Sudut bibirnya terangkat, "Ingin tahu? Coba saja sendiri."
Mo Ya menggeleng, "Aku tidak punya keberuntungan seperti itu. Tapi aku punya satu pertanyaan, benarkah ada orang yang bisa bertahan selama itu?"
Ia dan Bai Feng telah menunggu di jalan itu sangat lama, sesuatu yang tidak ia duga sebelumnya.
Sambil memegang dinding, Li Shang'an mengangkat dagunya dan berdecak ringan, "Sepertinya tubuh saudaraku Mo Ya kurang kuat ya? Apa perlu aku ajarkan beberapa pengalaman?"

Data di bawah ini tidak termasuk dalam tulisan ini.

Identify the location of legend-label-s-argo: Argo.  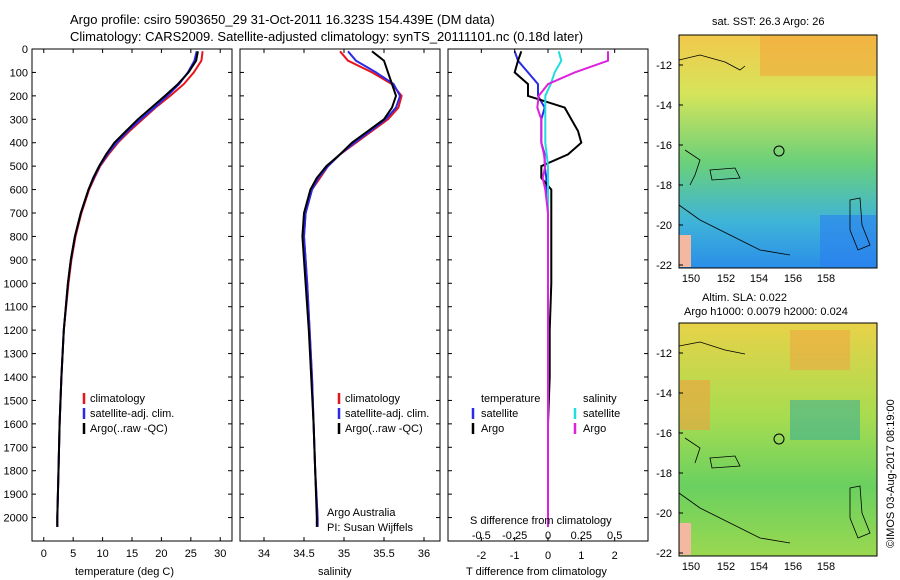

Melihat itu, Mo Ya menggeleng dan tidak lagi berdebat. Ia langsung menyampaikan tujuannya, "Tempat yang kau minta untuk dicari sudah ditemukan. Aku beri peringatan, tahanan yang dikurung di sana, sepertinya setiap orang yang mencarinya tidak berakhir dengan baik."
Ia mengulurkan tangan mengambil gulungan kulit domba yang dilemparkan Mo Ya. Setelah dilihat, itu memang peta dengan tanda yang jelas. Kemudian, ia mengeluarkan sekeping koin emas dari balik bajunya dan menembakkannya ke arah dada Bai Feng. Bai Feng secara refleks ingin menghindar, tetapi dicegah oleh Mo Ya.
Koin emas itu menghantam dada, energi yang tadinya tersumbat seketika terurai. Bai Feng menoleh pada Mo Ya dengan tatapan meyakinkan. Mo Ya kemudian mengalihkan pandangannya pada Li Shang'an, "Tadi kau belum menjawabku, Jenderal ingin menemuimu, kapan kau akan pergi?"
Menanggapi itu, Li Shang'an memutar matanya, "Tidak lihat? Tubuhku sedang tidak enak, lain kali saja."
Mo Ya menyadari sikap mengelaknya, lalu mengingatkan, "Di kota ini, belum ada orang yang bisa menolak undangan Jenderal."
Li Shang'an mengerutkan kening, "Memangnya aku menolak? Tubuh sedang tidak sehat, apa jadinya jika aku pergi dalam kondisi begini? Tunggu sampai tubuhku pulih, baru aku akan menemui sang Jenderal."
Melihat itu, Mo Ya tidak berkata apa-apa lagi. Hanya meninggalkan pesan, "Jaga dirimu baik-baik," lalu menghilang bersama Bai Feng.
Setelah merasakan keduanya pergi, Li Shang'an berpegangan pada dinding sambil memaki pelan, entah memaki siapa. Kali ini, meskipun Nyonya Mingzhu telah mengalah dan mengizinkan beberapa hal secara diam-diam, kejadian terakhir setidaknya melibatkan beberapa dendam pribadi.
Namun, siapa suruh dia merasa senang saat itu?